Records contained in a dataset:
------------------------------------

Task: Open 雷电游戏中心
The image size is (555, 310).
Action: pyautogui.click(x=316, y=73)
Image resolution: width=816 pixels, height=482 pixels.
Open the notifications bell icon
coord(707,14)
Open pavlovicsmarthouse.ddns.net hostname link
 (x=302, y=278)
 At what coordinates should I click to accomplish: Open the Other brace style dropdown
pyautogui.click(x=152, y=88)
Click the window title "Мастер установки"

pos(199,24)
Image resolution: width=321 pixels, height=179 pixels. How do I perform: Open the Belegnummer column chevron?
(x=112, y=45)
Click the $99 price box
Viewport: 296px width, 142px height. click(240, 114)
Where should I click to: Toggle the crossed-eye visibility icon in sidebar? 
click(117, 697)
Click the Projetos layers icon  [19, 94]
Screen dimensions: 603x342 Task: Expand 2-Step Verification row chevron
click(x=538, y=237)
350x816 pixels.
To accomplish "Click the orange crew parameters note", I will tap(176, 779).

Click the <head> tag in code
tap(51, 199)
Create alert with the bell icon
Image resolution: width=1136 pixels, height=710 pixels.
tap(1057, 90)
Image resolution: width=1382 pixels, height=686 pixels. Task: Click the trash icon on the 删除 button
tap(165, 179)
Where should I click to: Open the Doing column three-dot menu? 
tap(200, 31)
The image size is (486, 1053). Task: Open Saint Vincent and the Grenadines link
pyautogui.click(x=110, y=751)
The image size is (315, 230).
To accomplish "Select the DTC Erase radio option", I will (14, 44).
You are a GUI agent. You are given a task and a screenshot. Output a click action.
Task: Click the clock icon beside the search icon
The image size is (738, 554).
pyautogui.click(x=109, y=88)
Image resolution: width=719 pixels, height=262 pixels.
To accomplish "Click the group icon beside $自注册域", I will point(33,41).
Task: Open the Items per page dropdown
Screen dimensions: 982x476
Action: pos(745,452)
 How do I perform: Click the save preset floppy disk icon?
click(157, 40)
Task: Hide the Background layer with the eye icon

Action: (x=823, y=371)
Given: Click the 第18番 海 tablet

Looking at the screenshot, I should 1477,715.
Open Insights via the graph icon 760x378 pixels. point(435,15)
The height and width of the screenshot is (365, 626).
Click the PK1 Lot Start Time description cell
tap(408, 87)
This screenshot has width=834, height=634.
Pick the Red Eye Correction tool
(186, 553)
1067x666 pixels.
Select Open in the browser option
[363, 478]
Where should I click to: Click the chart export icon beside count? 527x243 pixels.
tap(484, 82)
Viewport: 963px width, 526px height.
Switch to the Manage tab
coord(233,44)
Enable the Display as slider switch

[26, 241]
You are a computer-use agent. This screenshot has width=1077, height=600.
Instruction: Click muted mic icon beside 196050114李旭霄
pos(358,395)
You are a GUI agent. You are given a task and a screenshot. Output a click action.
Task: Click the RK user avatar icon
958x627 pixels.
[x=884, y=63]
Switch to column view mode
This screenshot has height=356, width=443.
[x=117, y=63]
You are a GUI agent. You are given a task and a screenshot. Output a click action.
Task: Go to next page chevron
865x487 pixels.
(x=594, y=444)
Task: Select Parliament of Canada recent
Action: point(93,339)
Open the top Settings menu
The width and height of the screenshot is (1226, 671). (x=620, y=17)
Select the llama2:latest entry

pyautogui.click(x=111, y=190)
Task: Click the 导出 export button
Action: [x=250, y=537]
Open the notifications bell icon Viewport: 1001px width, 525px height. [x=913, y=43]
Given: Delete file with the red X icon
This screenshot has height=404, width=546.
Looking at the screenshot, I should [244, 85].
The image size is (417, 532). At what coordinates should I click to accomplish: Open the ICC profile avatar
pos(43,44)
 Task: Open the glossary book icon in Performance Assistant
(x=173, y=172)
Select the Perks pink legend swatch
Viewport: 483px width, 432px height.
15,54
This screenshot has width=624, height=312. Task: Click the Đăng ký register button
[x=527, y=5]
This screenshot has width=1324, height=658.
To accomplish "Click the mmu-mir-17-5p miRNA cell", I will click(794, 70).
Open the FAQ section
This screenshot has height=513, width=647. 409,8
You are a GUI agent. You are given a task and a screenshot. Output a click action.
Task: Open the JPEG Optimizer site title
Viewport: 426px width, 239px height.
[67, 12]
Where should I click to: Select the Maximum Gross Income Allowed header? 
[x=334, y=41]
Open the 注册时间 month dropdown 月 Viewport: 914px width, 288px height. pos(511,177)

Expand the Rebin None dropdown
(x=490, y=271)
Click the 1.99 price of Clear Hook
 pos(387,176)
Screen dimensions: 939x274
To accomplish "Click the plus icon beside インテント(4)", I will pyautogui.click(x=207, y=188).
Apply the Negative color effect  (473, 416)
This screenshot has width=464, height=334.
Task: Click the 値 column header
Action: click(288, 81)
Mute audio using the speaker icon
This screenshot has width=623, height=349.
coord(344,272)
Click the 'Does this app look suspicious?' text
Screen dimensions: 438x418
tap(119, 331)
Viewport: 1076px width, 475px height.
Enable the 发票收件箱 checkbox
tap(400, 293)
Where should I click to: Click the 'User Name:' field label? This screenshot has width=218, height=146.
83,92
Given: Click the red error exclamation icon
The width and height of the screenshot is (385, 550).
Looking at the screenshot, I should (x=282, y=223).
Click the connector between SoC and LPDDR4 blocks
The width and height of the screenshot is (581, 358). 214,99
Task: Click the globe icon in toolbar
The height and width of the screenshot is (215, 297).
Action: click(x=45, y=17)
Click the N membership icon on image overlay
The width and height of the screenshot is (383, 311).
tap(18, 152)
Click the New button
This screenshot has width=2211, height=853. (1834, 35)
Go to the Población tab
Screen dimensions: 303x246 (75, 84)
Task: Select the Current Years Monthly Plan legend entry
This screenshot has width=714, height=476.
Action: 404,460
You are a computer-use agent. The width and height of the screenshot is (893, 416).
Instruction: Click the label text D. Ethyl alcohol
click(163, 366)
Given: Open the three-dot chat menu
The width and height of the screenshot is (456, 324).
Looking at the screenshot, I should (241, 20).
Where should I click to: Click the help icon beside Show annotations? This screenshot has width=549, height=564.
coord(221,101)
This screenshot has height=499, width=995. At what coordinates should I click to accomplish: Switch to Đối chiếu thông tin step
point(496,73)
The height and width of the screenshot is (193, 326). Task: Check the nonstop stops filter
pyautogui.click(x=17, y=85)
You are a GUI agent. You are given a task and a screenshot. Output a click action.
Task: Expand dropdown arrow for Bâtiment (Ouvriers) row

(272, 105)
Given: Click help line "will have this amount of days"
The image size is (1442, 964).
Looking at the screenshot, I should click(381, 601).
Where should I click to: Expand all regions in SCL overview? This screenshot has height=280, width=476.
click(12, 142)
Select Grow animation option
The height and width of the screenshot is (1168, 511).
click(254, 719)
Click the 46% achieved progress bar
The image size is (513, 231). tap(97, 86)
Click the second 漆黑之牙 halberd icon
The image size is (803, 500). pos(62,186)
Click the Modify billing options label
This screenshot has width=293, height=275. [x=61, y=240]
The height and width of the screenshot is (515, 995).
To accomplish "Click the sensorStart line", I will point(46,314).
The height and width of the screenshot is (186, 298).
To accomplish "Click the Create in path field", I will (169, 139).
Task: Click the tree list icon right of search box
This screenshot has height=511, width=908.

------------------------------------

* Assignment
From the records above, pull out every line containing the word "Create".

* Result
Create alert with the bell icon
To accomplish "Click the Create in path field", I will (169, 139).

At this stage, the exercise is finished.